Fin mars, un tribunal américain a accusé neuf personnes iraniennes de s’être introduites dans les systèmes d’information de 144 universités aux Etats-Unis et « au moins 176 » autres situées dans 21 autres pays. Selon le tribunal, elles œuvraient pour le compte du gouvernement, depuis « au moins 2013 » et auraient dérobé pour plus de 3,4 Md$ de propriété intellectuelle.
Ingénierie sociale
L’acte d’accusationdétaille les techniques employées. Pour les experts, il n’y a là rien de bien original. Mais cela n’empêche pas qu’il y ait des enseignements à en retirer. Tout d’abord, les attaquants auraient procédé à de l’ingénierie sociale, avec « reconnaissance en ligne sur les professeurs d’université, y compris pour déterminer leurs domaines de recherche et les articles académiques qu’ils avaient publiés ». Du renseignement dit « en sources ouvertes » préparatoire à la phase suivante.
La seconde phase se seraient appuyée sur du hameçonnage ciblé, où spearphishing : des courriels taillés sur mesure visaient à conduire leurs destinataires à agir de sorte à permettre aux attaquants « d’obtenir un accès non autorisé » à leurs ordinateurs. Là s’ajoute une couche d’usurpation d’identité, les e-mails en question étant construits pour donner l’illusion d’avoir été envoyés par un autre professeur d’université.

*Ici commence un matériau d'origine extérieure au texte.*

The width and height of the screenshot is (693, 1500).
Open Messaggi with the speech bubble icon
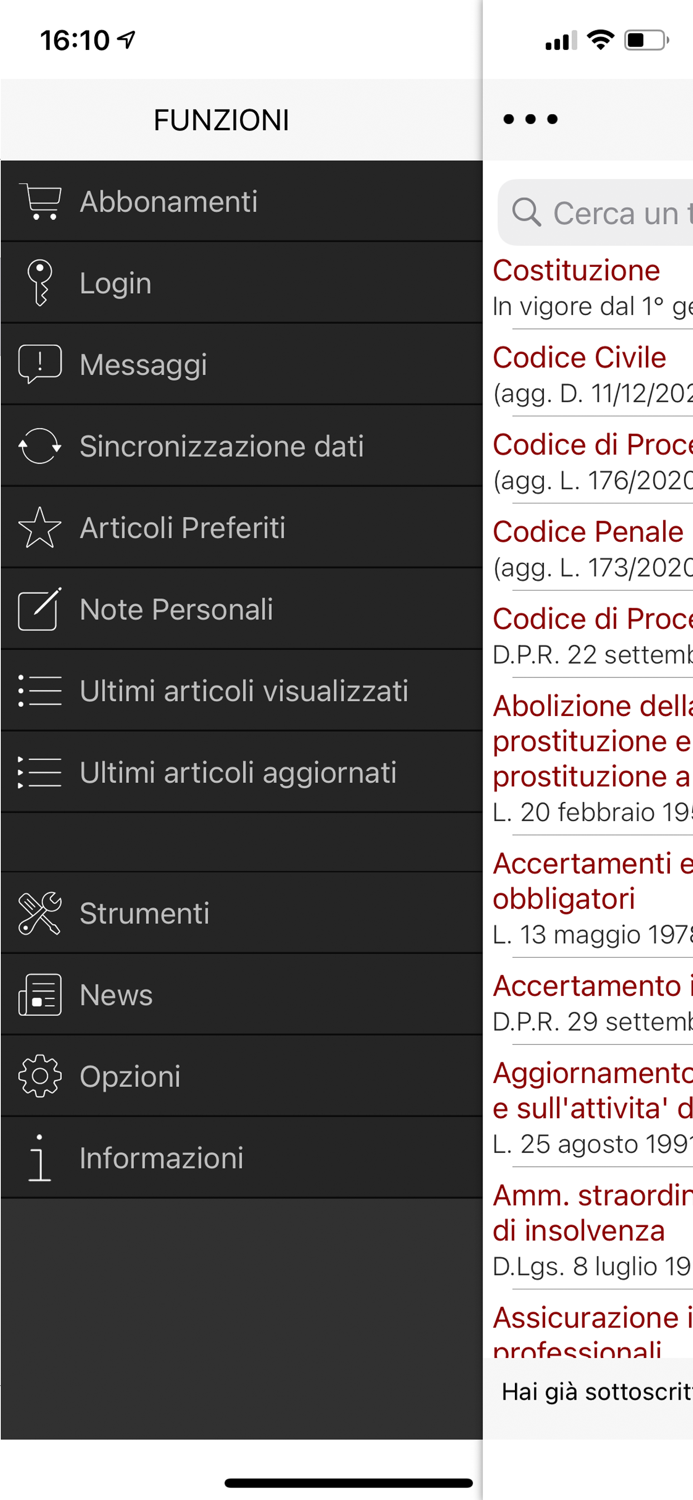40,364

Plus de 100 000 professeurs auraient ainsi été visés à travers le monde, dont environ la moitié outre-Atlantique.
Hameçonnage ciblé
« En général, ces e-mails de spearphishing mentionnaient que l’émetteur avait lu un article récemment publié par le professeur visé », indique l’acte d’accusation. Mais à cette référence s’ajoutaient les liens vers des articles additionnels. Et c’est là que le piège pouvait se refermer sur la victime : certains liens pouvaient renvoyer vers un domaine malicieux choisi pour ses similarités avec un domaine authentique lié à l’université où enseignait la personne visée. Là, une page frauduleuse avait été mise en place pour assurer la collecte des identifiants de la victime. Un grand classique.
Une fois en possession d’identifiants valides, les attaquants pouvaient accéder au véritable compte universitaire de leur cible et s’y servir pour collecter de multiples données. Selon l’acte d’accusation, plus de 31,5 To de données auraient ainsi été dérobées, notamment pour être revendues en Iran.

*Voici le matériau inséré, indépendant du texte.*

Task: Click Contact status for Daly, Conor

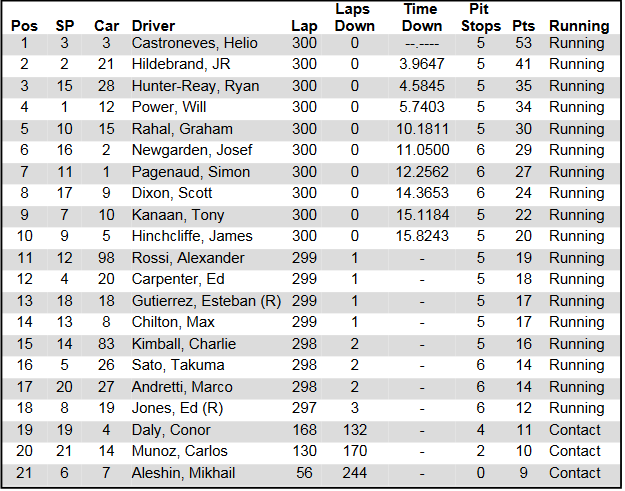Action: pos(575,430)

Pulvérisation de mots de passe
Des organisations privées auraient également été visées. Mais là, les attaquants auraient utilisé une autre technique : celle de la pulvérisation de mots de passe (ou password spraying). Celle-ci vise à éviter le blocage des comptes utilisateurs visés pouvant survenir lors d’une attaque en force brute à partir d’un dictionnaire – après plusieurs échecs, un compte est fréquemment bloqué par sécurité.
Selon l’acte d’accusation, les pirates ont ainsi tout d’abord « collecté des listes de noms et d’adresses de messagerie associées avec l’entreprise » visée, toujours en s’appuyant sur des sources ouvertes, sur Internet. Ils ont ensuite arrosé tous les comptes identifiés avec un premier mot de passe dont ils jugeaient qu’il était très probablement utilisé. Puis avec un second, après un temps d’attente, puis un troisième, etc.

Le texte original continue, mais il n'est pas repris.